ЗАДАНИЕ:
Соответствуют ли исходному тексту утверждения (a), (b) и (c)? Для каждого ответьте «да» или «нет» и приведите дословно слова текста, которые это решают.
(a) Каббалисты подчеркивали субъективный характер своих описаний.
(b) Отцы считали дух бесплодного упражнения полезным.
(c) Григорий Богослов сравнивает охоту к словопрениям с болезнью.

ИСХОДНЫЙ ТЕКСТ:
□ □ □ □ □ □ □
То же мы видим у каббалистов. Как пишет Гершом Шолем в своей истории каббалы: говоря о жизни в Боге, “каббалисты постоянно подчеркивали субъективный характер своих описаний: “Все сказанное говорится с нашей точки зрения, и все только применительно к нашему познанию” (Зогар 2,176a)” Исследователь удивляется: “Однако это не мешало каббалистам предаваться самым детальным описаниям, как будто они пишут о действительной реальности и объективных вещах”, когда писали о сефиротах и прочих каббалистических “тайнах” (Scholem, Gershom. Kabbalah // Encyclopaedia Judaica. V. 10. 1972. P. 570).
Когда слова ничего не значат, это позволяет писать безбоязненно что угодно.
За ничтожными исключениями, мы имеем под видом богословия и патрологии обыкновенную софистику: торговлю словами.
Софисты могут выступать и на стороне Православия, предлагая Церкви свои услуги. Историки Церкви усиливаются находить в этом пользу для Церкви и даже для догматики. Но не так считали Отцы. Они указывали, что дух бесплодного упражнения вреден.
Св. Григорий Богослов пишет:
“Процветали и прекрасно текли некогда наши дела. Тогда во дворы Божии не имело доступа это излишнее, сладкоречивое и ухищренное богословствование. Напротив того, сказать или услышать о Боге что-нибудь новое и удовлетворяющее одному любопытству, значило то же, что играть в камни и скоростью их перекидывания обманывать зрение, или забавлять зрителей разнообразными и женоподобными движениями тела. Простота же и благородство слова почиталась благочестием. Но после того как Сексты и Пирроны и охота к словопрениям, подобно какой-то тяжкой и злокачественной болезни, вторглись в наши церкви, пустословие стали почитать ученостью, и, как в книге Деяний говорится об афинянах (Деян. 17:21), мы “ни в чем охотнее не проводим время, как в том, чтобы говорить или слушать что-нибудь новое” (Cв. Григорий Богослов. Слово 21, похвальное Афанасию Великому, архиепископу Александрийскому // Собрание творений в 2-х т. Свято-Троицкая Сергиева Лавра, 1994. Т. 1. С. 311).
□ □ □ □ □ □ □
СОДЕРЖИМОЕ НАБОРА:

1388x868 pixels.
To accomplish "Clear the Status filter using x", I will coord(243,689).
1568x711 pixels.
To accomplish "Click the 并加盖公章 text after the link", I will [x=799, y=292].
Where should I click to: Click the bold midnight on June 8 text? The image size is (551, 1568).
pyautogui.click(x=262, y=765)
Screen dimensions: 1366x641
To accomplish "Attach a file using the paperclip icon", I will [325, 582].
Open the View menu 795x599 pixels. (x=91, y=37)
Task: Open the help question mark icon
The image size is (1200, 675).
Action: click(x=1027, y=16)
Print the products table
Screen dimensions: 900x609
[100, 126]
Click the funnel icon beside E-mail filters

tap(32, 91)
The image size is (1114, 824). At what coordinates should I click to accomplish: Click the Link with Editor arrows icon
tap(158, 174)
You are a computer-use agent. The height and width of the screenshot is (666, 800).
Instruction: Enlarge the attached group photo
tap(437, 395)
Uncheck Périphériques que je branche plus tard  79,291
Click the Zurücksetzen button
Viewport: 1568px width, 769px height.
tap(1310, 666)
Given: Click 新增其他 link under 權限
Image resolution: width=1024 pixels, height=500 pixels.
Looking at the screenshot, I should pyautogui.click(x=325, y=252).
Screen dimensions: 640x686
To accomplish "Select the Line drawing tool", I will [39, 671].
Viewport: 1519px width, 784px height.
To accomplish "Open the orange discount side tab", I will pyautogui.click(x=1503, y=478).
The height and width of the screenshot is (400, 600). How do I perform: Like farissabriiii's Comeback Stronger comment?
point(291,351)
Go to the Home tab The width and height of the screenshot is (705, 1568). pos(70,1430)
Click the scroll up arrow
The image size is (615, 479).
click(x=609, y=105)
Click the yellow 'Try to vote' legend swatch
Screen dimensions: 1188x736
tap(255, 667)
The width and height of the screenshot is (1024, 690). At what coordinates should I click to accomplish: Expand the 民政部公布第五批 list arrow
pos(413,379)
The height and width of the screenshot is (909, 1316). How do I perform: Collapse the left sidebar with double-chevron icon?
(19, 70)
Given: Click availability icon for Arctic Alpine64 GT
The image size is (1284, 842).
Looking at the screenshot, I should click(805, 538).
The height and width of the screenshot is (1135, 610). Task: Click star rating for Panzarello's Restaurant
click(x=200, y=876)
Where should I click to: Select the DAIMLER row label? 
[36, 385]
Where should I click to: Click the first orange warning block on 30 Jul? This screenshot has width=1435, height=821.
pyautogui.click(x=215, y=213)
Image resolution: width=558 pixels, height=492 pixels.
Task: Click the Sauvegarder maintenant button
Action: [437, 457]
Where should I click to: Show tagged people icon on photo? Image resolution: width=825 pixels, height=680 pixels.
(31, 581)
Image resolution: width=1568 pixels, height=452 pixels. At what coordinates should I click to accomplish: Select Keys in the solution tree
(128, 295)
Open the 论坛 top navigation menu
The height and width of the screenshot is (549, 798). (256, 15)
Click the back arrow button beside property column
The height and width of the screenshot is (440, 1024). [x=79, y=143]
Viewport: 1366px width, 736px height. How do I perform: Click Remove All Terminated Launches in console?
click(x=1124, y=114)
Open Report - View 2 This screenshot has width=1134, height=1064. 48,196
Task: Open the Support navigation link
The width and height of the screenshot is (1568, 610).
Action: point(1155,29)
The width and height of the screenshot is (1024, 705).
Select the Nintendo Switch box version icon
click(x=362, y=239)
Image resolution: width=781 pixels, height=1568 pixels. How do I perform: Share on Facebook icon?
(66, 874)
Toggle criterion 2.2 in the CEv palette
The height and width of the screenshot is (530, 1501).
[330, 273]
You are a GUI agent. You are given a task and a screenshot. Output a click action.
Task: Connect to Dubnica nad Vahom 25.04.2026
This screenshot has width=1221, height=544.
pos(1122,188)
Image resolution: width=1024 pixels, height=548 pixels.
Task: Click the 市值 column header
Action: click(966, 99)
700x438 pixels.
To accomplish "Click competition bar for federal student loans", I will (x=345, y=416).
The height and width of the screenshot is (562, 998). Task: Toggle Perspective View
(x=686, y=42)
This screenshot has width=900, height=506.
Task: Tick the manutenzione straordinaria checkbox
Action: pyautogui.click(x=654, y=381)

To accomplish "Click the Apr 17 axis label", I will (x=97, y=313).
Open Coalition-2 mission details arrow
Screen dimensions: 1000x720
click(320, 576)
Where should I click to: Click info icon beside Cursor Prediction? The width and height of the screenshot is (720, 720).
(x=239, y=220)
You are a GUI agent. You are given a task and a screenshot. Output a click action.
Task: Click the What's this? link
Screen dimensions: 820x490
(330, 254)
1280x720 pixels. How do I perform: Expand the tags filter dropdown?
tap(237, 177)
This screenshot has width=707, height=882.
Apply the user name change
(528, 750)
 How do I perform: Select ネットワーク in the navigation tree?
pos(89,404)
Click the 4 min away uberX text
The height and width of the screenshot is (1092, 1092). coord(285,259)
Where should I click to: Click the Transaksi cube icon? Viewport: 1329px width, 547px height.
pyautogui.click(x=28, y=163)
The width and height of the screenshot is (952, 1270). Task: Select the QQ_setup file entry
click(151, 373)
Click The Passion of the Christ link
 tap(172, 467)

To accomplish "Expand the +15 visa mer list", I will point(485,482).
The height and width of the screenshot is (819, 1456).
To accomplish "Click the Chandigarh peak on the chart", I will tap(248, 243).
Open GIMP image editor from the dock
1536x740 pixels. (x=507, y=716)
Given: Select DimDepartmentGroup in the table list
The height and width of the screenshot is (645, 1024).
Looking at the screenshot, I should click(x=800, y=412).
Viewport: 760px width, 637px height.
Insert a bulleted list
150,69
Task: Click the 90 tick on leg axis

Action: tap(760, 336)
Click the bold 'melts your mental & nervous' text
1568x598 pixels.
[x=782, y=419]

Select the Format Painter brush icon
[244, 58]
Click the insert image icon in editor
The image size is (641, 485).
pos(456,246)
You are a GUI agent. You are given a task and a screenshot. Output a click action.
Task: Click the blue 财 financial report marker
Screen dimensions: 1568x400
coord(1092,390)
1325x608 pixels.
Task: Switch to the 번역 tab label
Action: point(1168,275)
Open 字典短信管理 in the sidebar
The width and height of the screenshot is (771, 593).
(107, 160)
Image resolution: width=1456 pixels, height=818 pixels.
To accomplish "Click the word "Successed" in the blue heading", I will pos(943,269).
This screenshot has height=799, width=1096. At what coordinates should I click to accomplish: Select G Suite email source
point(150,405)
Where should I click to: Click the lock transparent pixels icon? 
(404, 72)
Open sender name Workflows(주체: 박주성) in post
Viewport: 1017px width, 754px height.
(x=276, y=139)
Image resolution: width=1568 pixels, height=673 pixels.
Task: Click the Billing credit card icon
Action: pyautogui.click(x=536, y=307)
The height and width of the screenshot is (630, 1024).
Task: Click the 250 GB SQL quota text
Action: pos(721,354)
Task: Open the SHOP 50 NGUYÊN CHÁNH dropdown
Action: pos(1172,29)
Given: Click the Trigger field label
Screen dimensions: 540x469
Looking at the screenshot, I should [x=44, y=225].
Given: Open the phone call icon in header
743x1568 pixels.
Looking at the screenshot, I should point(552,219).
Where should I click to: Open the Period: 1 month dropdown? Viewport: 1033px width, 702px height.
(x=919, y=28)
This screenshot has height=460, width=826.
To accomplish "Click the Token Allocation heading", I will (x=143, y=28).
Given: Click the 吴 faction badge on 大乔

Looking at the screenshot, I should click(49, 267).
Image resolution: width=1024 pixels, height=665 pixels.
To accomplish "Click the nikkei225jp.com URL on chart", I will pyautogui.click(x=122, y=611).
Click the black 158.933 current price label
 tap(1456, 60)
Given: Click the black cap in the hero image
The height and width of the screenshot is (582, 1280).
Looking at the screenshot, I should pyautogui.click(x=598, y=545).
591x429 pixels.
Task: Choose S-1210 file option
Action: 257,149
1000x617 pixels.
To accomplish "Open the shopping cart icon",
□ □ □ □ □ □ □
ОТВЕТ:
(a) Да: «каббалисты постоянно подчеркивали субъективный характер своих описаний».
(b) Нет: «Они указывали, что дух бесплодного упражнения вреден».
(c) Да: «охота к словопрениям, подобно какой-то тяжкой и злокачественной болезни, вторглись в наши церкви».